A saúde mental esteve em debate no dia 9 de dezembro, no Cineteatro de São Brás de Alportel, com a tertúlia «Dignidade em Saúde Mental – Signos de Fora», promovida pela Associação de Saúde Mental do Algarve e pela Câmara Municipal de São Brás de Alportel. Um dos pontos fortes da noite foi a performance «Signos de Fora» levada a cabo pelo Teatro do Sótão, grupo inclusivo da ASMAL, do qual fomos assistir a um ensaio alguns dias antes.

Texto: Daniel Pina | Fotografia: Daniel Pina

A poucos dias de mais uma apresentação pública, os ensaios intensificavam-se no Fórum Sócio Ocupacional de Faro da ASMAL, onde Nídia Gonçalves coordena o Teatro do Sótão, grupo de teatro inclusivo da Associação de Saúde Mental do Algarve. Desta feita, preparava-se a performance «Signos de Fora», que faria parte da tertúlia «Dignidade em Saúde Mental – Signos do Fora», a realizar no dia 9 de dezembro, no Cineteatro de São Brás de Alportel. Em palco ia-se assistir ao resultado de uma atividade semanal que envolve movimento e artes cénicas e esta Oficina de Teatro depressa deu a perceber que existia bastante interesse, disponibilidade e potencial criativo entre os utentes da ASMAL. “É um trabalho que permite uma redescoberta da própria pessoa, por lidar muito com o corpo, e pode ou não ser desenvolvido com alguma atuação em mente. Tudo depende de considerarmos que estão reunidas condições para subirmos a um palco”, explica Nídia Gonçalves.
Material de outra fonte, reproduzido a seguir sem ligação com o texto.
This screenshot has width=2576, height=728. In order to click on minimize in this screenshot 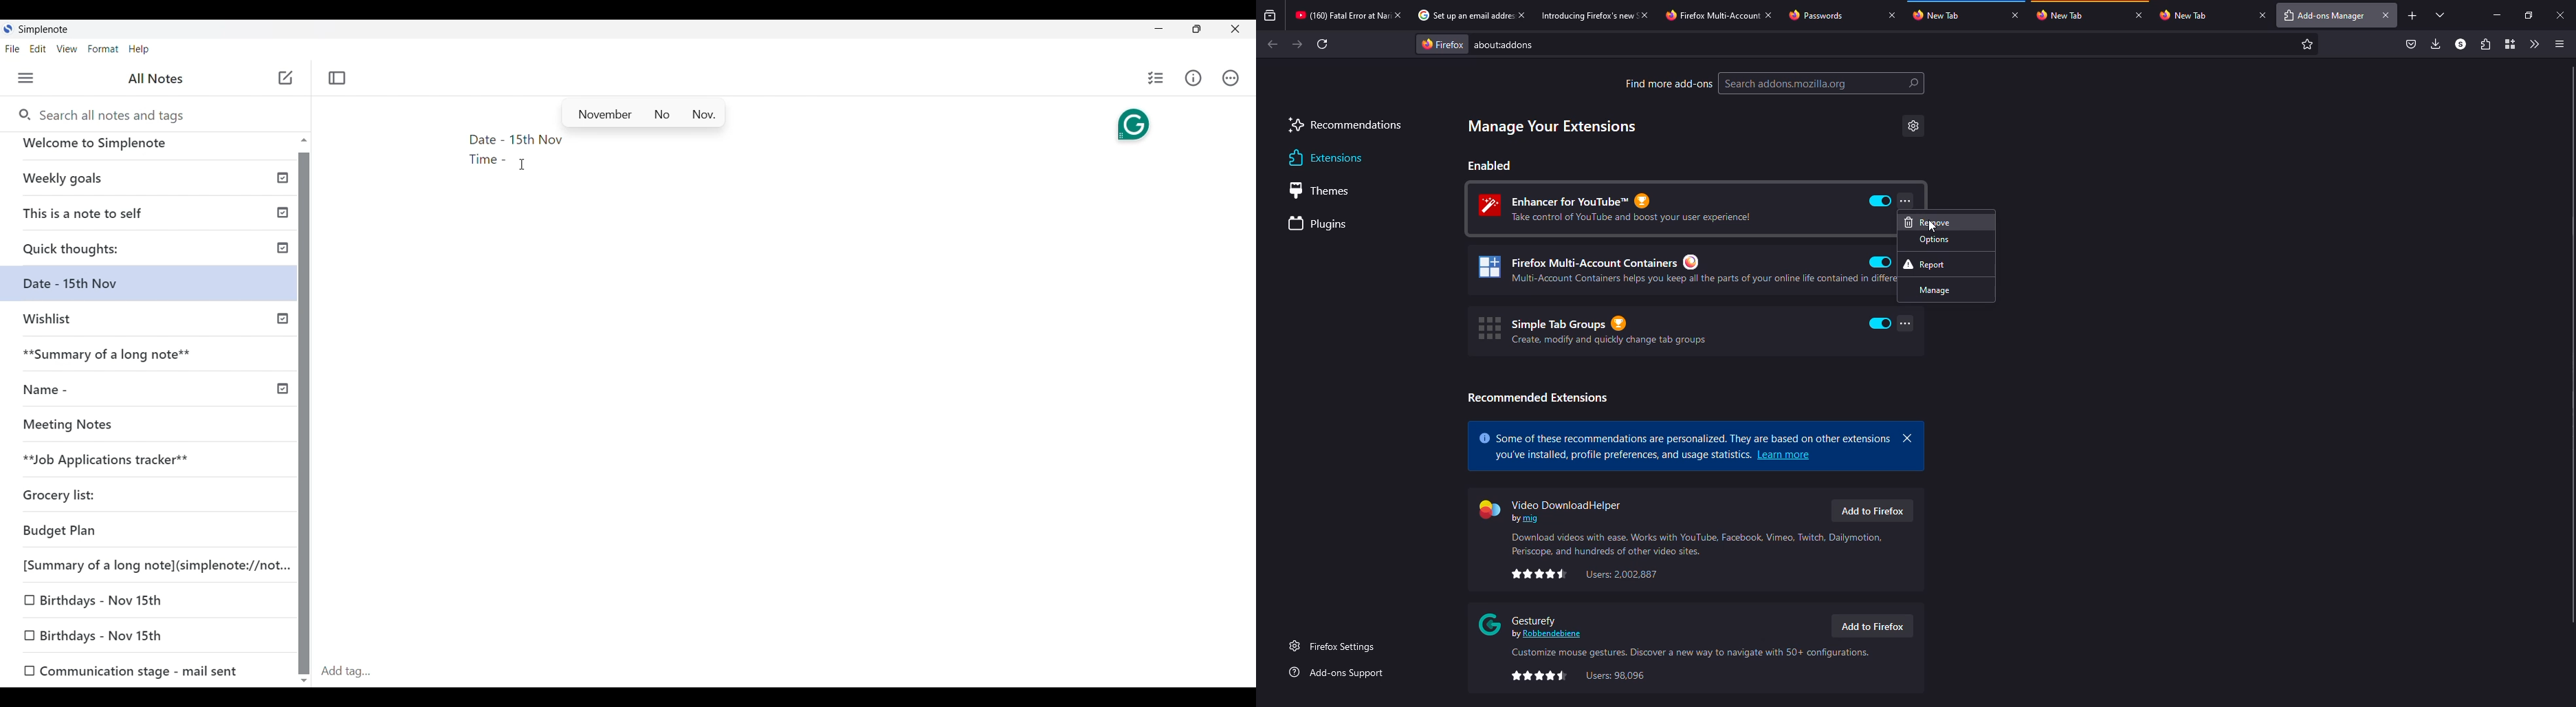, I will do `click(2498, 15)`.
Apresentações ao público que são importantes por uma questão de valorização e reconhecimento dos próprios elementos do grupo e para desmistificar os estigmas normalmente associados à doença mental. “São homens e mulheres que, à partida, estarão numa situação mais desfavorecida e que, através deste trabalho artístico, podem ganhar uma outra visibilidade num espaço na sociedade que é frequentado por pessoas com alguns conhecimentos e hábitos culturais”, aponta a encenadora, indicando que estes encontros semanais são pautados por muita improvisação e criação. “O processo pode começar a partir de algum poema, de um exercício de improvisação teatral, da música ou de outra expressão artística. A ideia é elaborar uma composição cénica com aquilo que realizamos, o que não significa que estejamos todas as semanas a ensaiar”, acrescenta a entrevistada.
Os atores, neste caso, são especiais, diferentes daqueles que estamos habituados a ver em cima de um palco, ou no ecrã da televisão, porque todos padecem de alguma doença mental, desde depressão a esquizofrenia. Não deve ser fácil, portanto, ensaiar uma peça nestas condições, porque nem todos estarão à vontade para interagir dentro de um grupo e, muito menos, para ter pela frente algumas dezenas ou centenas de desconhecidos numa plateia. “O que nós fazemos, sobretudo, são exercícios que permitem às pessoas olhar para si e conhecerem o seu próprio corpo, mas também fomentar a comunicação, a socialização e a sua participação na comunidade. Claro que elas também precisam estar disponíveis para isso, sozinhos não conseguimos fazer nada”, indica Nídia Gonçalves.
Ora, ao contrário do que se possa imaginar, a coordenadora do Teatro do Sótão garante que estas pessoas estão bastante recetivas para aceitar e criar coisas novas. Desse modo, quando há algum espetáculo agendado, há dois ou três ensaios semanais para afinar os pormenores. “Não é costume pegarmos num texto teatral tradicional para levarmos a cena do princípio ao fim, preferimos improvisações teatrais, poemas ou estímulos musicais. O principal é que o produto final seja um trabalho coletivo, mesmo não sendo um grupo homogéneo, por causa das diferentes patologias de que sofrem. Tentamos valorizar as singularidades de cada pessoa para criar algo que seja de todos”, sublinha, confessando que são muito inspirados pelo que acontece no momento. “O nosso trabalho está em constante mutação, é um processo contínuo, até porque faz todo o sentido incluir nele o mundo de cada elemento do grupo, os seus desejos, angústias e ambições. Uma das primeiras peças que o Teatro do Sótão fez foi uma adaptação do «Sonho de Uma Noite de Verão», do Shakespeare, mas optamos por comunicar algo mais próximo destas pessoas em concreto”.